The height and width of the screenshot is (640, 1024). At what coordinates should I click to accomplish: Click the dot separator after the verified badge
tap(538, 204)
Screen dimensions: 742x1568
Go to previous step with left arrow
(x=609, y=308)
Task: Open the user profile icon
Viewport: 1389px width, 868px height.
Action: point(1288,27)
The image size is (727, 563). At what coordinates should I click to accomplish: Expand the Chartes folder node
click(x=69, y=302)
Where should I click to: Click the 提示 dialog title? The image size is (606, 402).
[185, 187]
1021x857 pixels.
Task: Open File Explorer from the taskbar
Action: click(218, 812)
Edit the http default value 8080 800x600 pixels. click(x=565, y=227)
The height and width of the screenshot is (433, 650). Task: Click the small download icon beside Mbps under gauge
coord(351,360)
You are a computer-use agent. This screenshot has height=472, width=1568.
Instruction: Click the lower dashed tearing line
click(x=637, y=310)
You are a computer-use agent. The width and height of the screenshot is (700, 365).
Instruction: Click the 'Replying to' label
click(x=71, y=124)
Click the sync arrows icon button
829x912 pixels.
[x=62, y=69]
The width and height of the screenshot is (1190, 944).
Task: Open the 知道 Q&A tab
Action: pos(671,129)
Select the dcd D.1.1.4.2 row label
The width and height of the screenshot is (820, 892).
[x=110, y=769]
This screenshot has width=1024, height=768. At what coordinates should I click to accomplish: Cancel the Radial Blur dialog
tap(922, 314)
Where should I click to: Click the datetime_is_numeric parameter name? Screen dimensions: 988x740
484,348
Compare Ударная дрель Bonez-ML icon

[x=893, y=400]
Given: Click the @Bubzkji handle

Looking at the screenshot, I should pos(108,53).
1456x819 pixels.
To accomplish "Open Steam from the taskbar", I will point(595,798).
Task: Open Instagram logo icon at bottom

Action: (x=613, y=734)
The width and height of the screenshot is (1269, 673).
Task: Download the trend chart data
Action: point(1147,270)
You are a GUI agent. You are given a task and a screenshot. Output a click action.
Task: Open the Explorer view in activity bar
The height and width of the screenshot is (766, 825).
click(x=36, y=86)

## Task prompt
Turn every line of the material above into a numbered list, one line per item, and leave out the blank lines.

## Written response
1. The height and width of the screenshot is (640, 1024). At what coordinates should I click to accomplish: Click the dot separator after the verified badge
2. tap(538, 204)
3. Screen dimensions: 742x1568
4. Go to previous step with left arrow
5. (x=609, y=308)
6. Task: Open the user profile icon
7. Viewport: 1389px width, 868px height.
8. Action: point(1288,27)
9. The image size is (727, 563). At what coordinates should I click to accomplish: Expand the Chartes folder node
10. click(x=69, y=302)
11. Where should I click to: Click the 提示 dialog title? The image size is (606, 402).
12. [185, 187]
13. 1021x857 pixels.
14. Task: Open File Explorer from the taskbar
15. Action: click(218, 812)
16. Edit the http default value 8080 800x600 pixels. click(x=565, y=227)
17. The height and width of the screenshot is (433, 650). Task: Click the small download icon beside Mbps under gauge
18. coord(351,360)
19. You are a computer-use agent. This screenshot has height=472, width=1568.
20. Instruction: Click the lower dashed tearing line
21. click(x=637, y=310)
22. You are a computer-use agent. The width and height of the screenshot is (700, 365).
23. Instruction: Click the 'Replying to' label
24. click(x=71, y=124)
25. Click the sync arrows icon button
26. 829x912 pixels.
27. [x=62, y=69]
28. The width and height of the screenshot is (1190, 944).
29. Task: Open the 知道 Q&A tab
30. Action: pos(671,129)
31. Select the dcd D.1.1.4.2 row label
32. The width and height of the screenshot is (820, 892).
33. [x=110, y=769]
34. This screenshot has width=1024, height=768. At what coordinates should I click to accomplish: Cancel the Radial Blur dialog
35. tap(922, 314)
36. Where should I click to: Click the datetime_is_numeric parameter name? Screen dimensions: 988x740
37. 484,348
38. Compare Ударная дрель Bonez-ML icon
39. [x=893, y=400]
40. Given: Click the @Bubzkji handle
41. Looking at the screenshot, I should pos(108,53).
42. 1456x819 pixels.
43. To accomplish "Open Steam from the taskbar", I will point(595,798).
44. Task: Open Instagram logo icon at bottom
45. Action: (x=613, y=734)
46. The width and height of the screenshot is (1269, 673).
47. Task: Download the trend chart data
48. Action: point(1147,270)
49. You are a GUI agent. You are given a task and a screenshot. Output a click action.
50. Task: Open the Explorer view in activity bar
51. The height and width of the screenshot is (766, 825).
52. click(x=36, y=86)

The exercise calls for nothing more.